§ **TASK BRIEF**: Go over the data and keep only the lines that include "checkbox".

§ **Items from a data source**:
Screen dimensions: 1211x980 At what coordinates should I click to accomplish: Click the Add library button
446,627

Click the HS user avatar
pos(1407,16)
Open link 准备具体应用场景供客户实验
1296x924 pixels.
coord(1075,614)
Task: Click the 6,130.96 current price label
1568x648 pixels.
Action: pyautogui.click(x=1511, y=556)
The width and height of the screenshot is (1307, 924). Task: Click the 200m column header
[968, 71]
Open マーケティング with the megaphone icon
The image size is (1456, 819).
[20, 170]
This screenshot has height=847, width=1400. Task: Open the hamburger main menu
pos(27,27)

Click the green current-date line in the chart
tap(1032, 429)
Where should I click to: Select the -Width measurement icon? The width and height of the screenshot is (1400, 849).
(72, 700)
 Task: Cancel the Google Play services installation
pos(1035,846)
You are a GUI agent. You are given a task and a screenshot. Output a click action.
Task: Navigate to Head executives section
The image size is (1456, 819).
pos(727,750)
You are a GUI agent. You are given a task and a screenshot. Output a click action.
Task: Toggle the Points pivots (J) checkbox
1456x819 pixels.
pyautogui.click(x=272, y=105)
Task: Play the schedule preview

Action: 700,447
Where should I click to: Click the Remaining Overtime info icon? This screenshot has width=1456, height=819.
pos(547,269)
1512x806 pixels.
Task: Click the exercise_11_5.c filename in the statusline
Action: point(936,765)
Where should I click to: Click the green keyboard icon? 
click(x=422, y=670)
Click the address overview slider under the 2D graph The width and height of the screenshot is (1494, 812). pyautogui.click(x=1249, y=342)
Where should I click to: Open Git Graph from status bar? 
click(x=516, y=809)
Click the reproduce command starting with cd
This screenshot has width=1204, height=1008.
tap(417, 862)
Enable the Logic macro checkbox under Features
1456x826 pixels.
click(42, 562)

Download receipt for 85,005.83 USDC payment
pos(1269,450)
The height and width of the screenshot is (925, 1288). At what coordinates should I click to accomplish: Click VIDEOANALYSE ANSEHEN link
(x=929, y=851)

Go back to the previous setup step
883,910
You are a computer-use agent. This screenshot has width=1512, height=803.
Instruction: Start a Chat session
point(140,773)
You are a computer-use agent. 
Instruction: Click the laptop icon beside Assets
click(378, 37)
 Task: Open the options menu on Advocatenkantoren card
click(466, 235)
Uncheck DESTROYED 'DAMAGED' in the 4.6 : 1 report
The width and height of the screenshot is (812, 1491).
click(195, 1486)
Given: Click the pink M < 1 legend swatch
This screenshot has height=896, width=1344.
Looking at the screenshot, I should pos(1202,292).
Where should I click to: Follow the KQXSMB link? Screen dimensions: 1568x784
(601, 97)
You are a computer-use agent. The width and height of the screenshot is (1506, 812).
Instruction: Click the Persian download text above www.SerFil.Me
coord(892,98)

§ **COMPLETED EXERCISE**:
Task: Toggle the Points pivots (J) checkbox
Enable the Logic macro checkbox under Features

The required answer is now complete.